Re: ModuleNotFound when running DLT pipeline

hiryucodes · ‎02-10-2025

The only way I was able to make this work was to have the custom data source class code in the same file as the DLT pipeline. Like this:

class MyDataSource(DataSource):
    @classmethod
    def name(cls):
        return "mydatasource"

    def schema(self):
        return my_schema

    def reader(self, schema: StructType):
        return MyDataSourceReader(schema, self.options)


class MyDataSourceReader(DataSourceReader):
    def __init__(self, schema: StructType, options: dict):
        self.schema = schema
        self.options = options
        self.api_key = self.options.get("api_key")
        self.base_url = "https:/my/api/url"
        self.timeout = int(self.options.get("timeout", 600))

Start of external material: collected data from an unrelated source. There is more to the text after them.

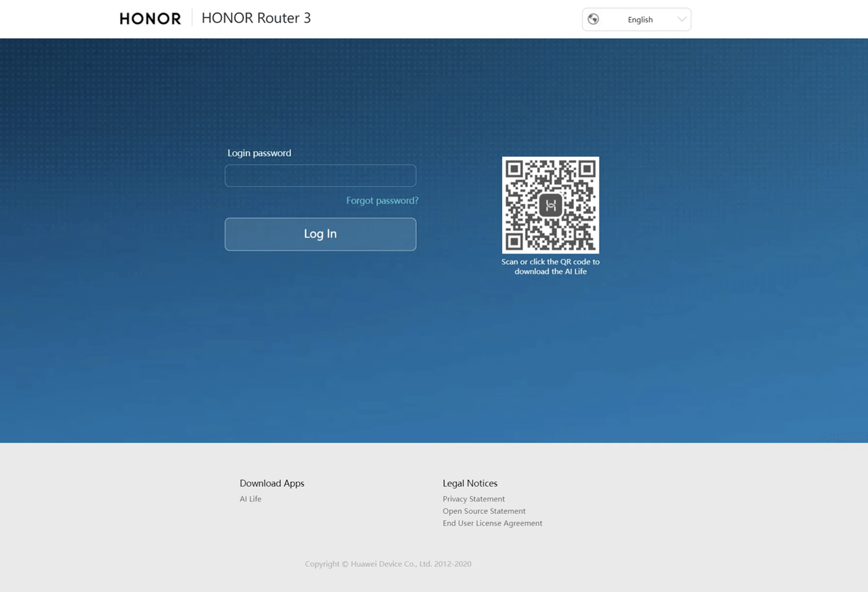Open the AI Life download link

(251, 499)
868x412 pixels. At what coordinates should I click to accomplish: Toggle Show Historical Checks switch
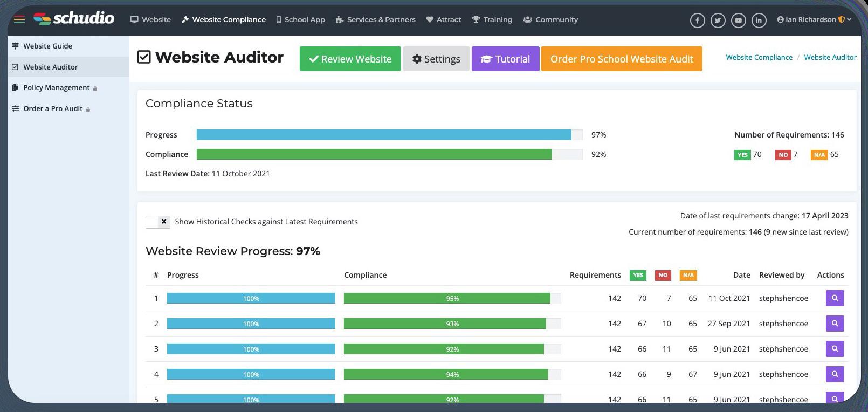(158, 222)
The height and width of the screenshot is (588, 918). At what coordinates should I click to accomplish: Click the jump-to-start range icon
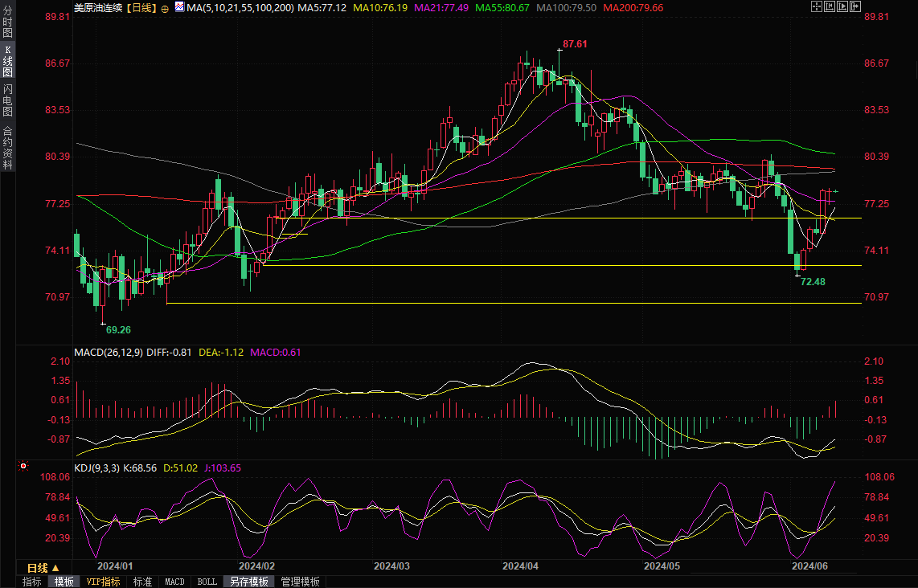click(x=830, y=7)

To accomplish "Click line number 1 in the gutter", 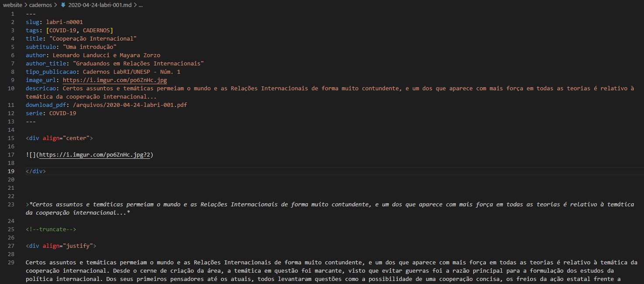I will [x=13, y=14].
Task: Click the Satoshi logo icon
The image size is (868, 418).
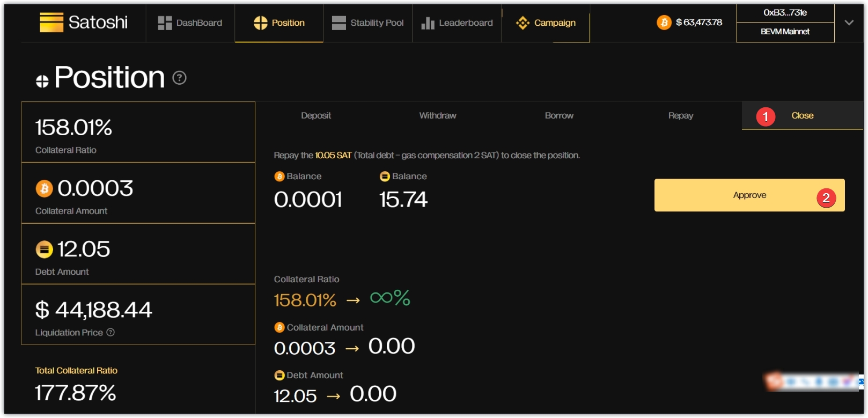Action: tap(52, 23)
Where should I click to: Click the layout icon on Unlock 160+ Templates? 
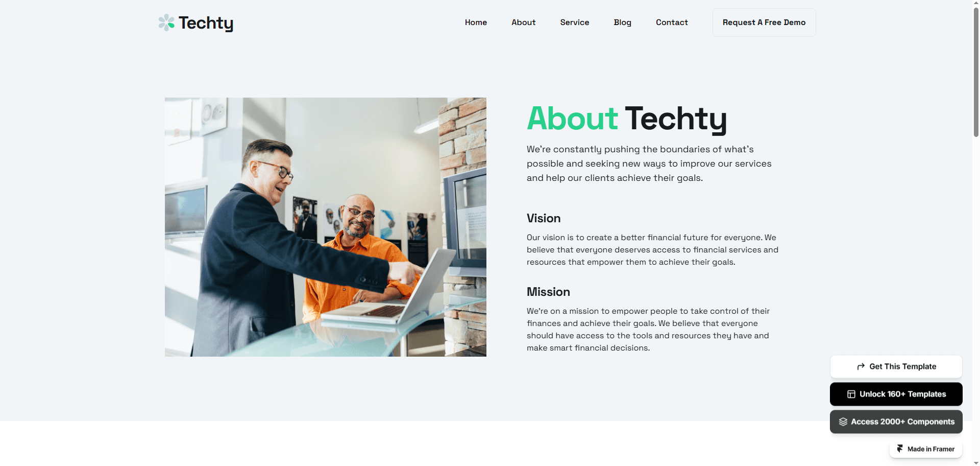point(851,394)
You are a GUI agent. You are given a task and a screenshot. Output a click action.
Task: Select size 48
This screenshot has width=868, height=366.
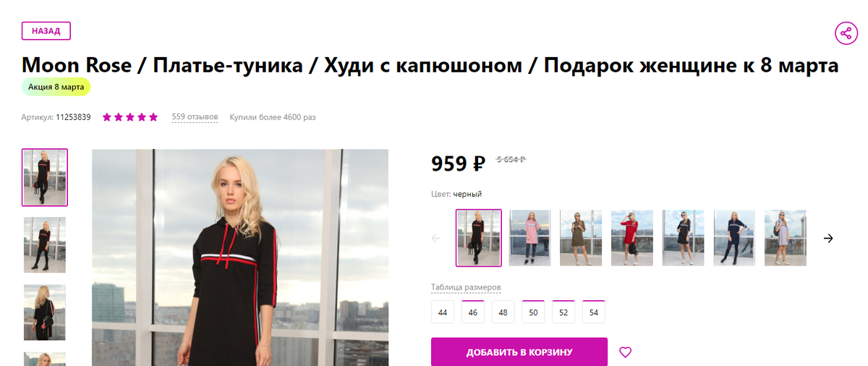(x=503, y=312)
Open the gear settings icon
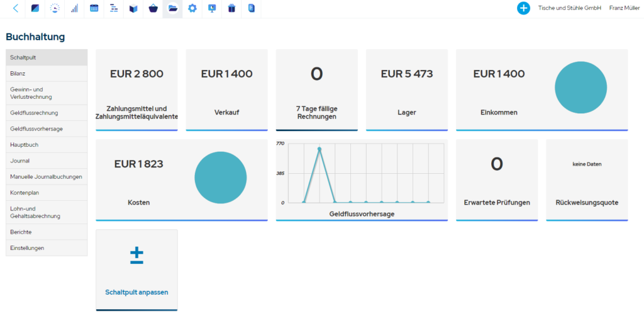 click(192, 8)
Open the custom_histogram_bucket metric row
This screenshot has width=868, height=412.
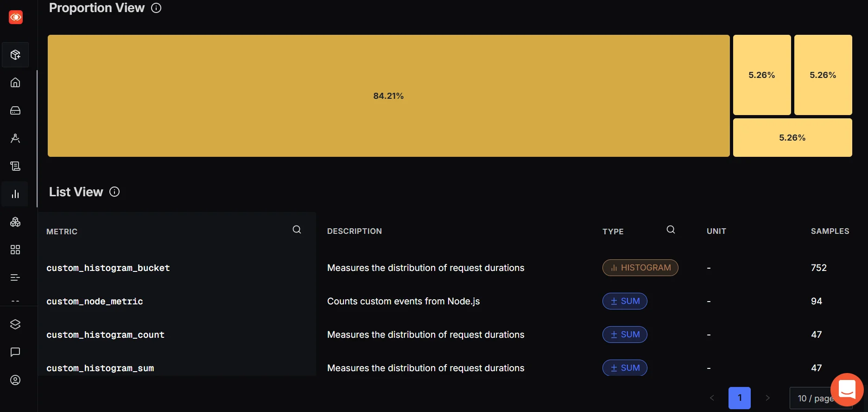pos(108,268)
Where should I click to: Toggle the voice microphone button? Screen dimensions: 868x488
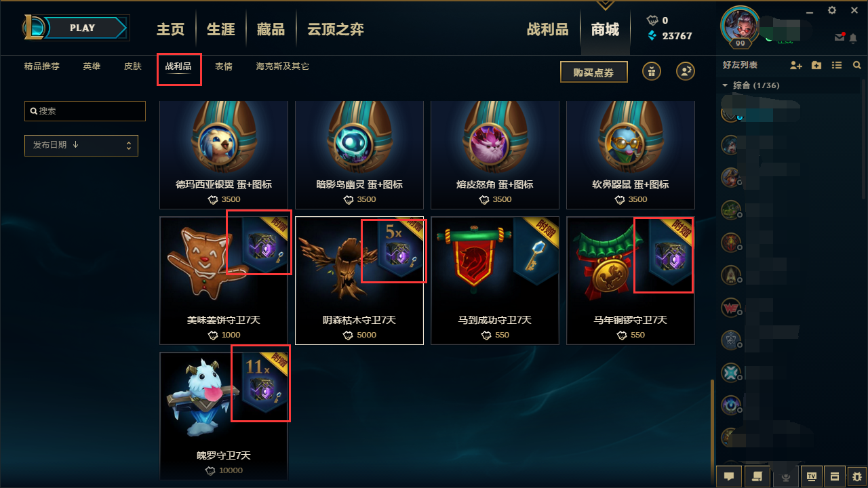tap(786, 476)
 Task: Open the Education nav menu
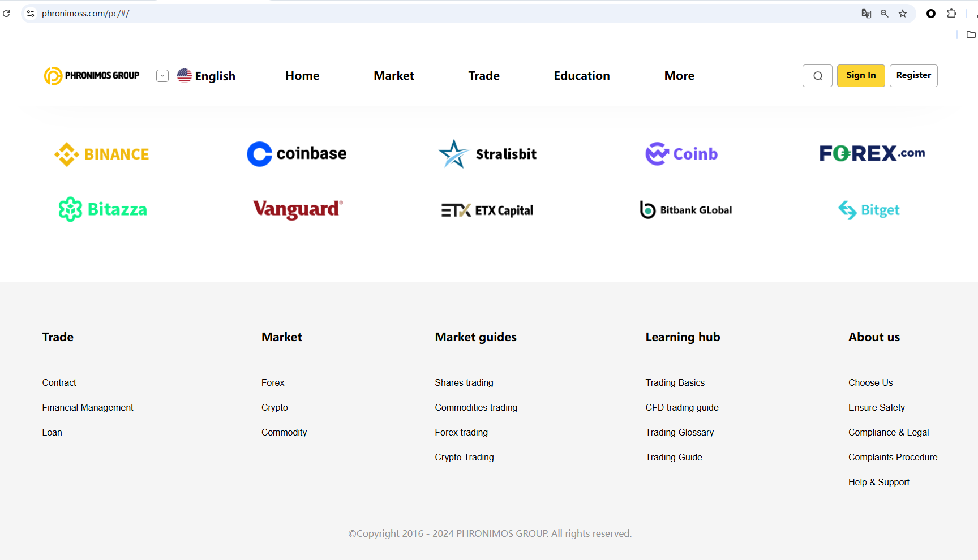582,76
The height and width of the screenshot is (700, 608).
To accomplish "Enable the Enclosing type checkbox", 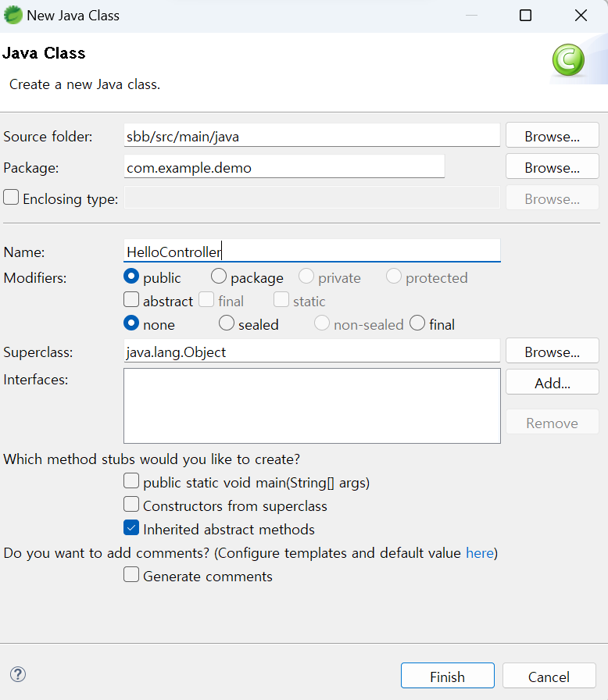I will tap(11, 198).
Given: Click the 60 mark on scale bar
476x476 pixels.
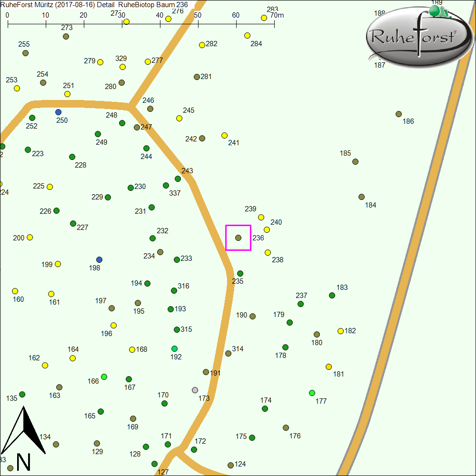Looking at the screenshot, I should [x=236, y=15].
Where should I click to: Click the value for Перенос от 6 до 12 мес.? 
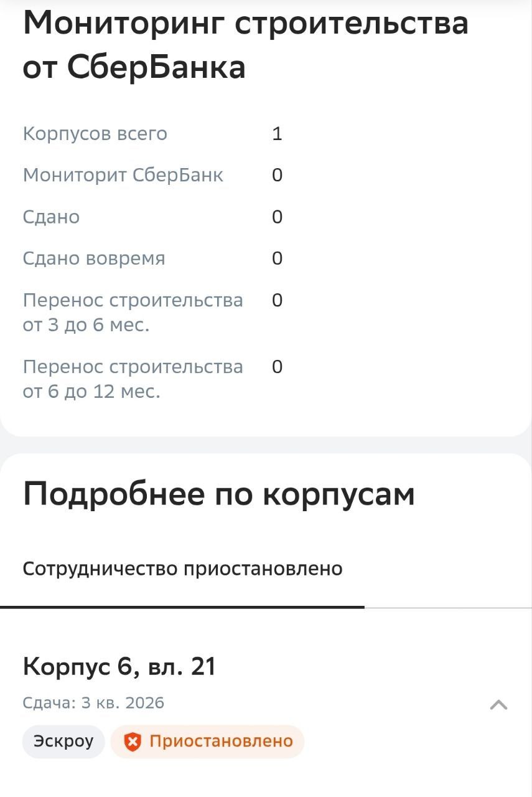point(277,367)
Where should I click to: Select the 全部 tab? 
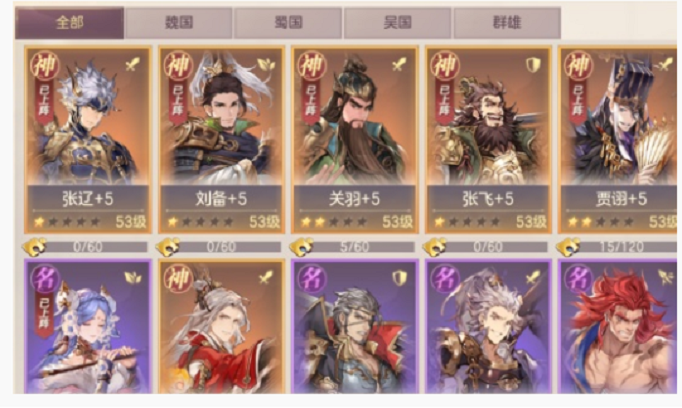click(70, 23)
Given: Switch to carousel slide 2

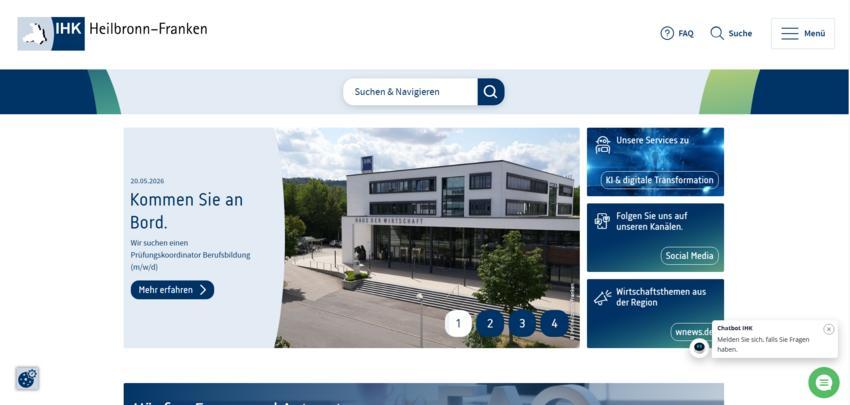Looking at the screenshot, I should pyautogui.click(x=490, y=324).
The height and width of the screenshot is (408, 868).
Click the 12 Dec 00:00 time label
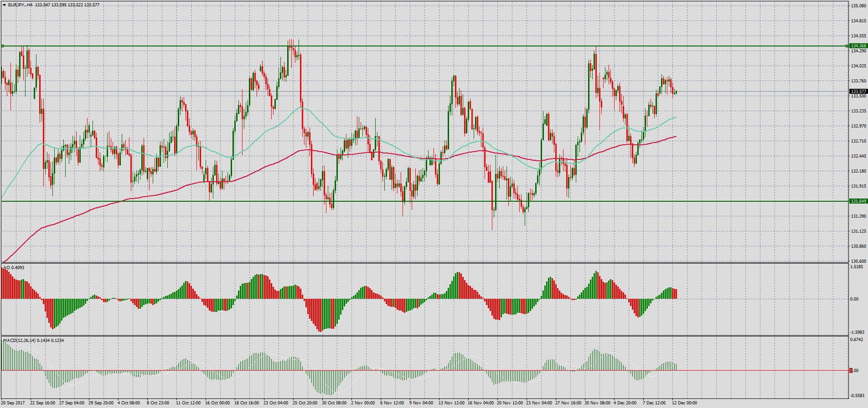(684, 403)
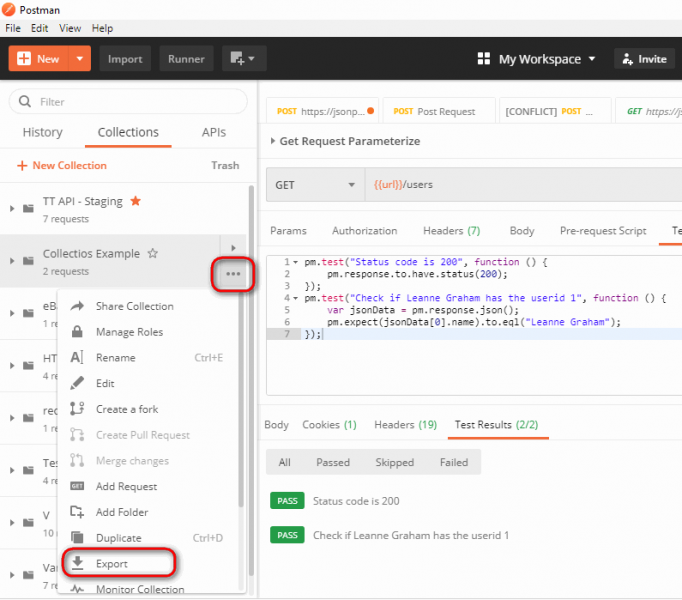Click the New Collection link

pos(62,165)
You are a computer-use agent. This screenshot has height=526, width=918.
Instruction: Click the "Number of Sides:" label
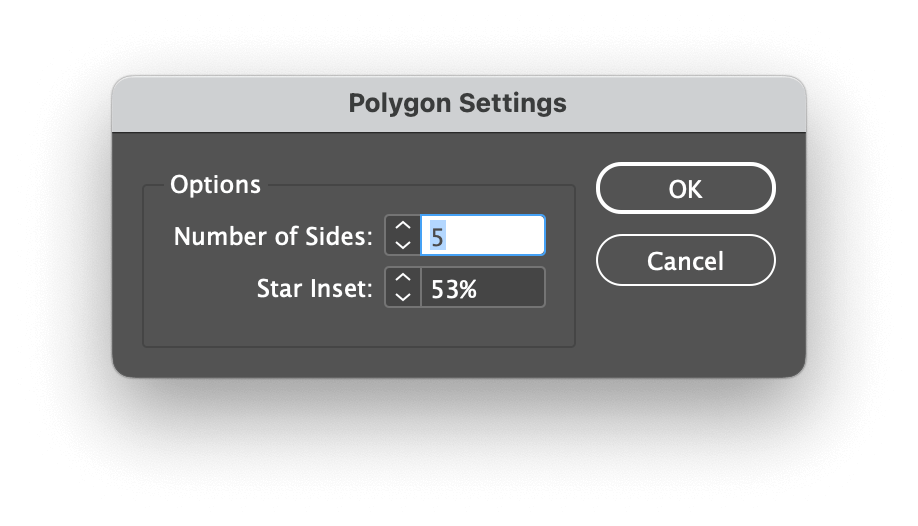tap(273, 237)
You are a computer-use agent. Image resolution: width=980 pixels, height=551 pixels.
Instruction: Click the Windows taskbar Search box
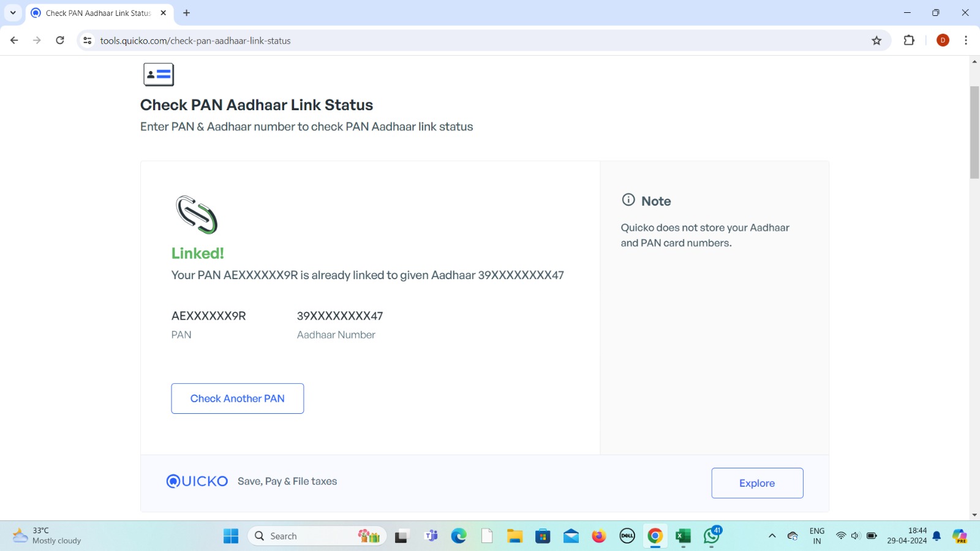click(306, 536)
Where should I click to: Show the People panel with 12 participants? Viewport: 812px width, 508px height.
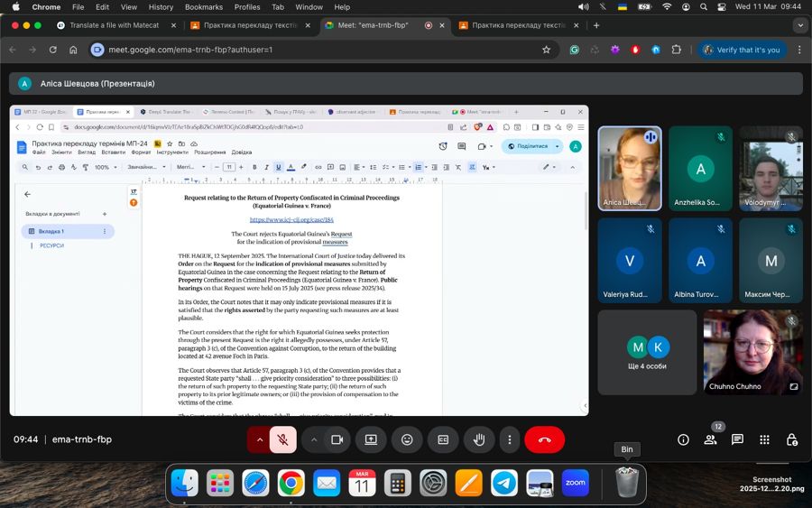pos(711,439)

        json_params = self.options.get("params")
        if json_params:
            try:
                self.params = json.loads(json_params)
            except json.JSONDecodeError:
                raise ValueError("Invalid JSON format for params")
        else:
            self.params = {}

    def read(self, partition):
        headers = {"Accept": "application/json", "X-Api-Key": self.api_key}

        page = 1
        result = []
        next_page = True
        self.params["pageSize"] = 1000
        while next_page:
            params["page"] = page

            response = requests.get(self.base_url, headers=headers, params=self.params, timeout=self.timeout)
            response.raise_for_status()
            data = response.json()

            for record in data:
                result.append(record)

            if len(data) == self.params["pageSize"]:
                page += 1
            else:
                next_page = False

        for item in data:
            yield tuple(item.values())

    def partitions(self):
        from pyspark.sql.datasource import InputPartition

        return [InputPartition(0)]

@Dlt.table(
    name="my_table",
    table_properties={"quality": "bronze"},
)
def dlt_ingestion():
    api_key = os.getenv("API_KEY")
    params = build_query_params()

    spark.dataSource.register(MyDataSource)
    response_df = (
        spark.read.format("mydatasource").option("api_key", api_key).option("params", json.dumps(params)).load()
    )

    return response_df

This is not practical at all as I also want to use the custom data source in other DLT pipelines, which I won't be able to unless I duplicate the code every time.